Stored items from a collection —
+++
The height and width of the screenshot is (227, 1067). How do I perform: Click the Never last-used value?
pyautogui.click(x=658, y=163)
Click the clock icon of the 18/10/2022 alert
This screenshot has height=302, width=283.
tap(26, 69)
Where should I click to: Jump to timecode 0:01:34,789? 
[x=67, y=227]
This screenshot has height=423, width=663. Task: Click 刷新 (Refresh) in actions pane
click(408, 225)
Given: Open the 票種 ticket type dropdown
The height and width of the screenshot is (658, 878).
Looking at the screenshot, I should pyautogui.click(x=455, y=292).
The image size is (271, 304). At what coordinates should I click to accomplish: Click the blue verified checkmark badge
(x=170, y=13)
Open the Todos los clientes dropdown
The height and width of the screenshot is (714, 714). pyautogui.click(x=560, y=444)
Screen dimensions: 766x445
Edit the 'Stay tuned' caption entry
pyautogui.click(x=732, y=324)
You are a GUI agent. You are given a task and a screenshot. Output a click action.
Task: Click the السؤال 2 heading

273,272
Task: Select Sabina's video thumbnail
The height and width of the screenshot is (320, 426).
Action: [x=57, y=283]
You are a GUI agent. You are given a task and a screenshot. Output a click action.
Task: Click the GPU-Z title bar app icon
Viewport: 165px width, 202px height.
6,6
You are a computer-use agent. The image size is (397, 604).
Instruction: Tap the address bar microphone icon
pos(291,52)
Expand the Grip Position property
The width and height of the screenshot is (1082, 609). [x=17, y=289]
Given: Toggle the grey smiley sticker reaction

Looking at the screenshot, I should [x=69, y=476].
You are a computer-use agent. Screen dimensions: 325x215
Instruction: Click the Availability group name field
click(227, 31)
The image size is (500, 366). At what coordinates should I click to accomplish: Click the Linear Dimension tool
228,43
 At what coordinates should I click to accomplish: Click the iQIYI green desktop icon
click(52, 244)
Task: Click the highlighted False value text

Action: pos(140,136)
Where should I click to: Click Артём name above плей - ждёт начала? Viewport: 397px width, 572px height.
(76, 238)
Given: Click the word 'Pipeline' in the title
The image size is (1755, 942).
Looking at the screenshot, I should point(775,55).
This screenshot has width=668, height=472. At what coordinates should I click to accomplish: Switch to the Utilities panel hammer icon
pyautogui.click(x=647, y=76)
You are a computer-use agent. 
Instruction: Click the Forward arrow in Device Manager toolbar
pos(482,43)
+++
Gather each line of the material above that contains the word "dimensions" and copy those lines in full. Case matters.

Screen dimensions: 766x445
You are a computer-use agent. Screen dimensions: 325x215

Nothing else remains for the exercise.